Category Archives: Reflection

Struggling to Define Love

A guest post by Stephan McLeroy.

Acid bubbled in my gut as I stared down at Jamie from the front door of my double-wide.

“Pat, come on, just let me in, just for a second.”

I took hold of the screen door’s aluminum frame and gripped it for support. The urge to look away so I could think through things for a moment itched at my eyes. But I didn’t. Jamie’d seen through my bullshit yesterday. Now I had to at least seem resolute as I made my choice: would I let us be together, or would I keep running the safe play.

“Damnit, Jamie, why can’t you just cut your losses and get the hell outta town.” I said, my voice stumbling over every syllable.

Jamie moved up onto the first step below the screen door. The rubber of Converse high-tops scraped against the sandpaper laminate, shaving away the edges of composure. Bright eyes, the color of pool table felt, stared at me with an understanding that called my bluff.

“Pat, come on, this isn’t cards here, I’m tryin’ to show you that you can have something better, something real, and I’m willing to work through all that baggage you got, but you haveta stop pushin’ me away.”

Without warning, I felt my sinuses tighten up, and fluid fill my eyes. I started to close the screen door, but Jamie had mounted the second step. Long, rough fingers slid over my hand and I felt my tight grip on the aluminum melt to butter. I tried to inhale, ready to make some excuse neither of us wanted to hear, but the air caught in my mouth as Jamie pressed against me. A river flowed through me, washing away the fear, the doubt, crashing through the calloused sphere I’d worked around myself. I’d loved and lost, loved and been hurt, but all of a sudden, with Jamie’s soft lips pressed against mine, it all didn’t matter anymore.

*

Whew! I hope that was as fun for you to read as it was for me to write. Love is fantastic isn’t it? For me, I’ve always been keenly interested in the subject.

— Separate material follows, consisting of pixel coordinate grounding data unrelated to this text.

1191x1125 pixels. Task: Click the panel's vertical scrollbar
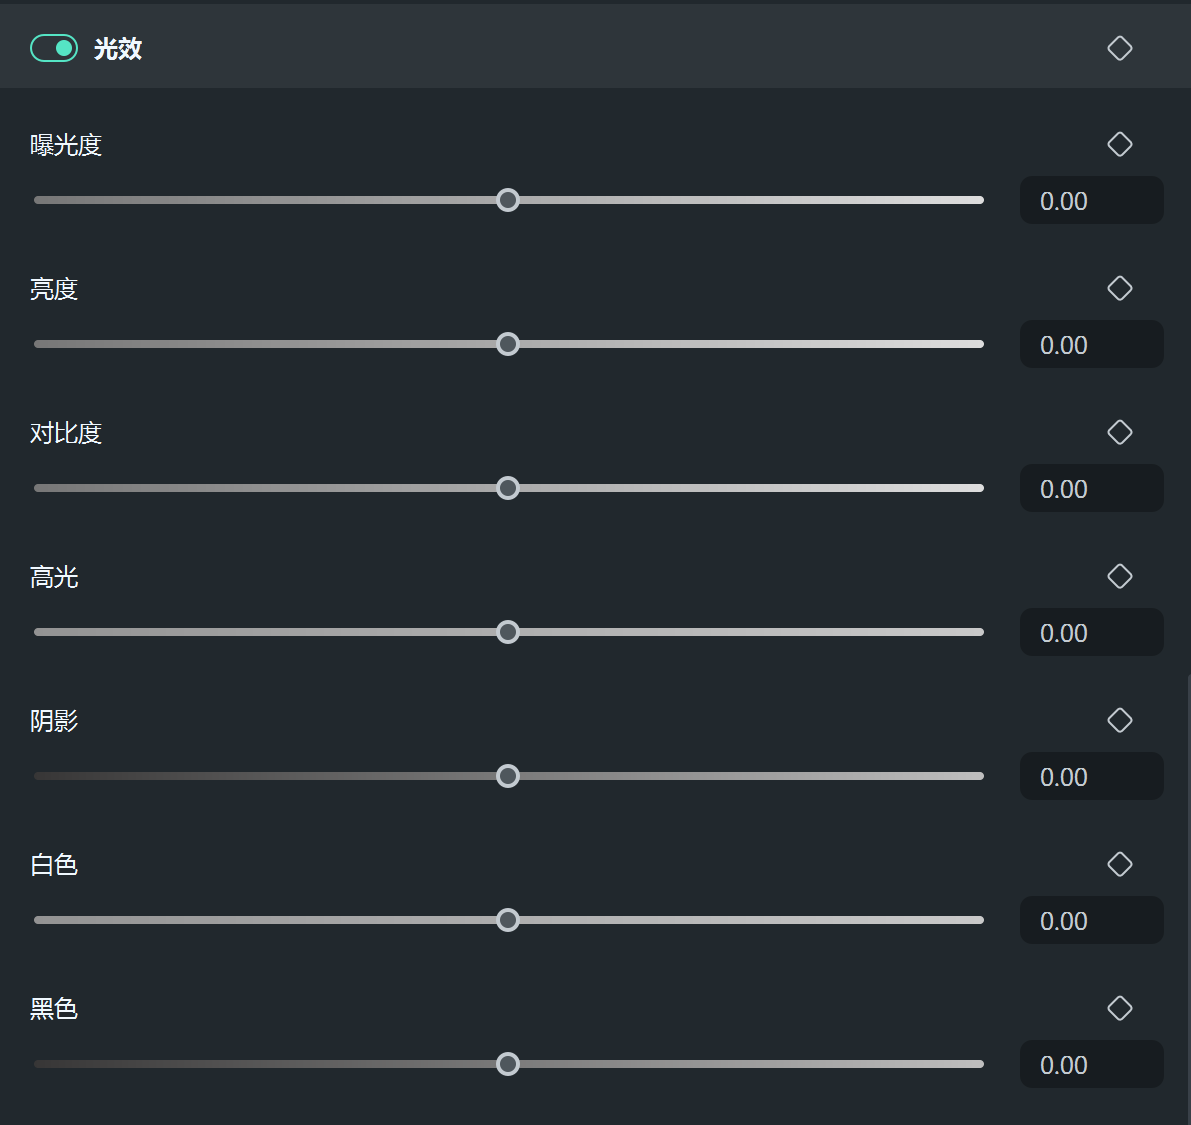click(1188, 900)
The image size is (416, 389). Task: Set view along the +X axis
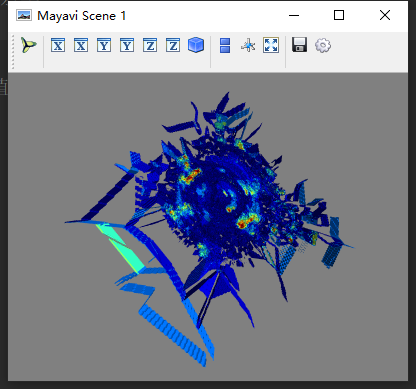(x=58, y=45)
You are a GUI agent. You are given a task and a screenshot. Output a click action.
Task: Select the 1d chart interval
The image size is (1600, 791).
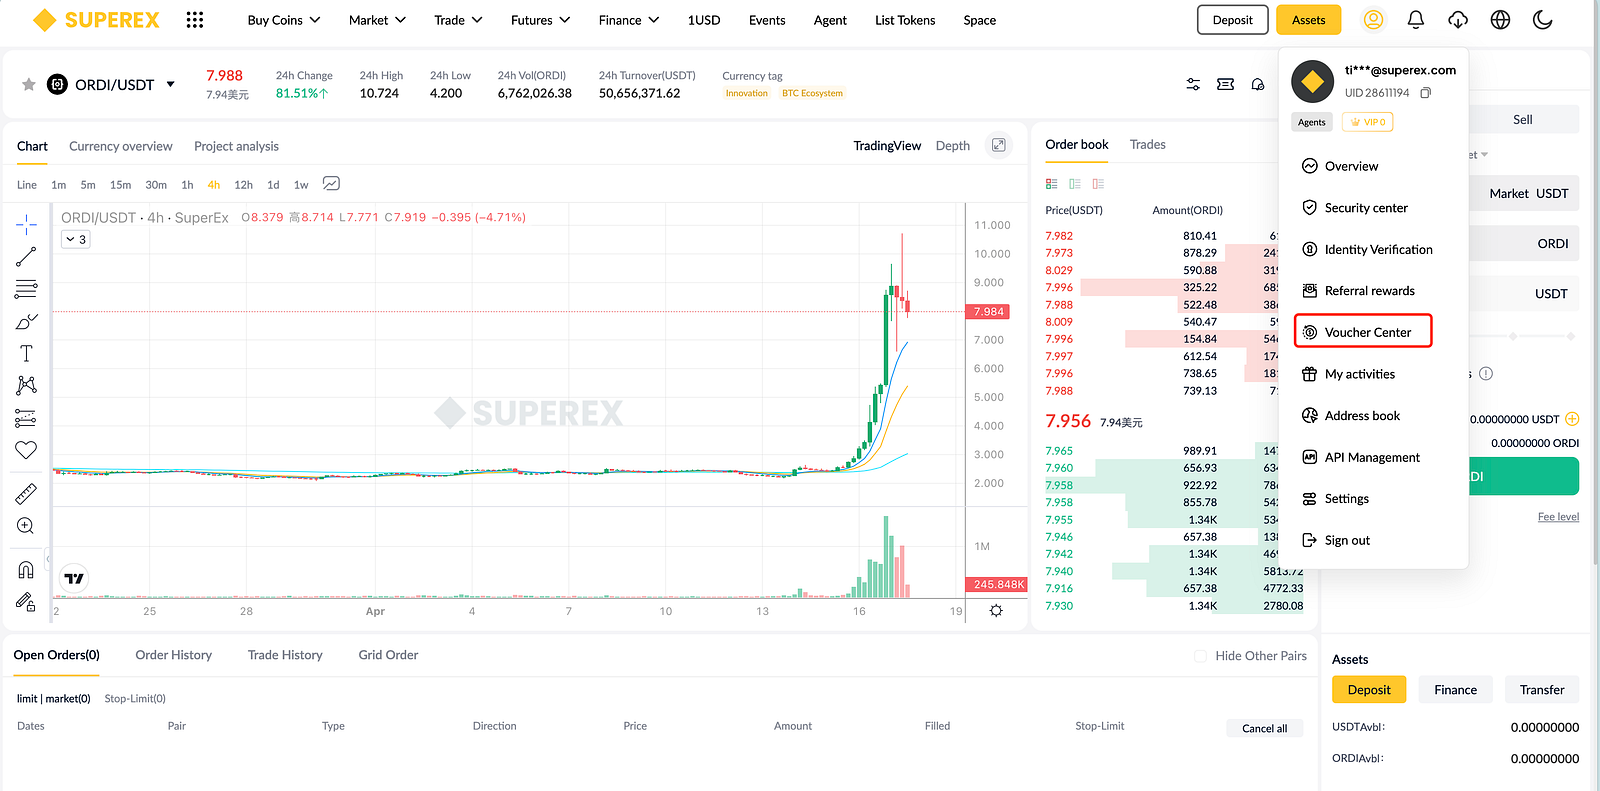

It’s incredibly challenging to try and define love for others, but the task is extremely important when writing love relationships between characters. When it comes to love, however, there is one thing you can always count on: Everyone’s version is unique.

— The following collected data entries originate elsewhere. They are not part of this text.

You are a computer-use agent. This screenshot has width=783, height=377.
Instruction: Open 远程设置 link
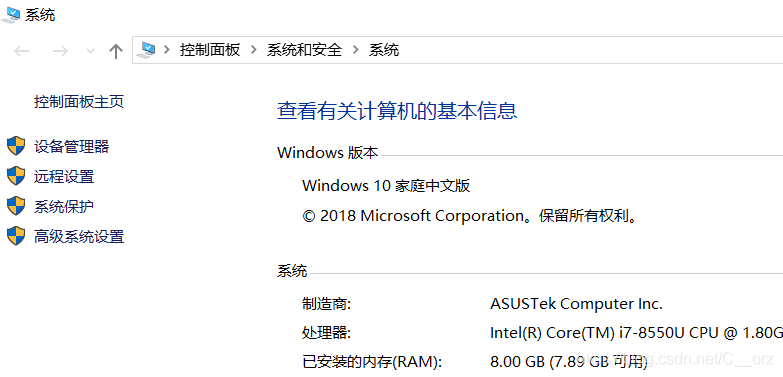[64, 177]
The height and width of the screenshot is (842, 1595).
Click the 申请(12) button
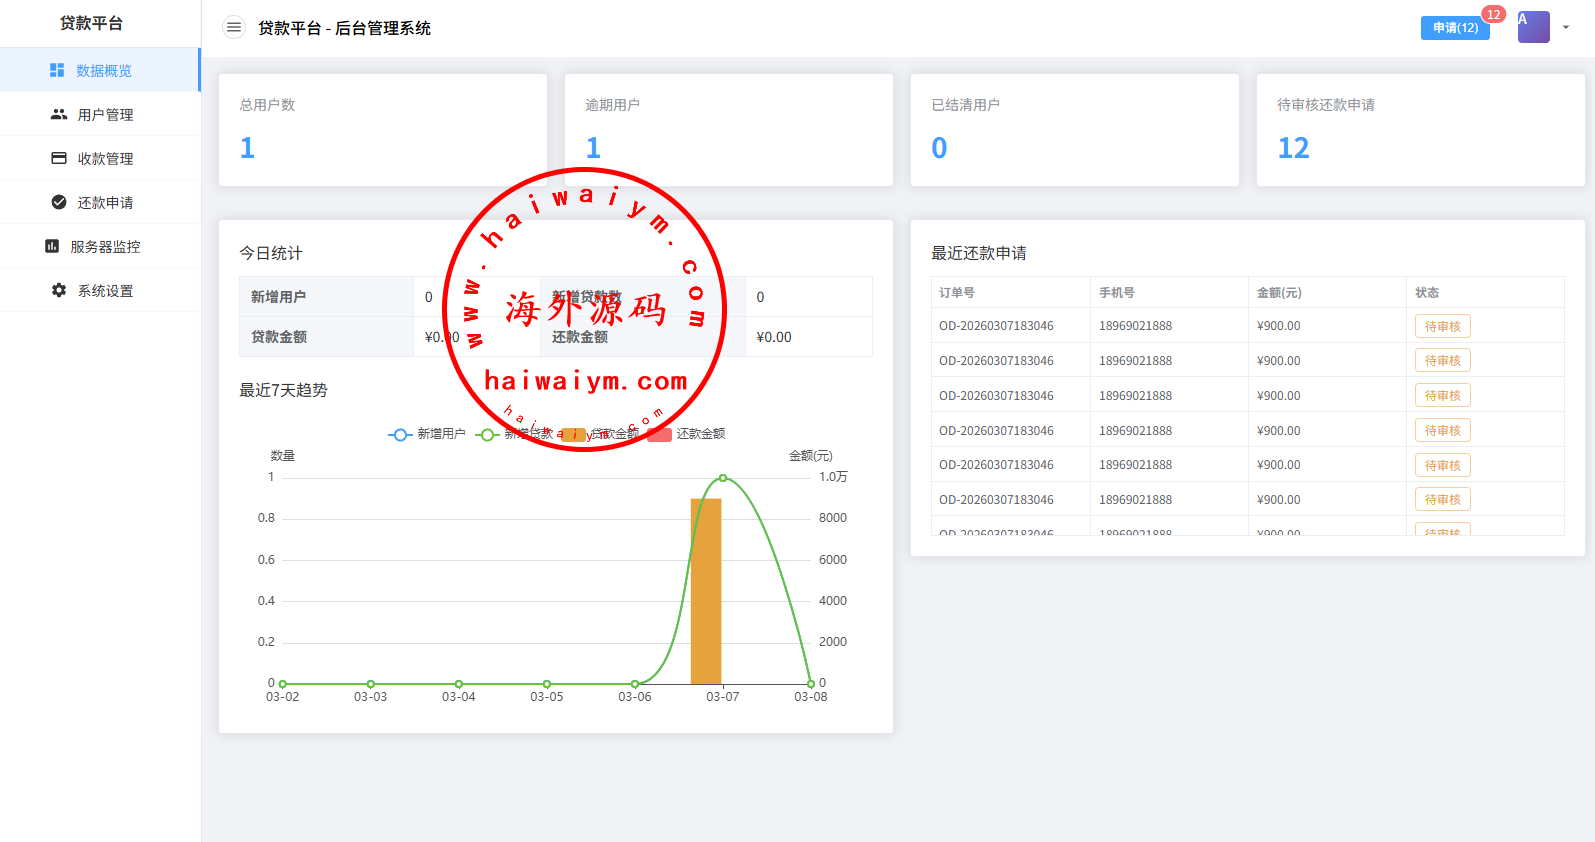pyautogui.click(x=1454, y=28)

Let’s go back to the little scene I wrote above. You might have noticed I kept the two characters gender neutral. For fun, I let three friends read the scene and then asked them two things. First, I asked them what gender the two characters were. As you might have guessed, the genders of the characters changed with the gender of the friend being asked. Then I asked them to describe Pat’s relationship with love prior to the events of the scene. All three agreed that Pat, whether they were male or female, had been hurt and, as a result, had developed a fear-based relationship with love.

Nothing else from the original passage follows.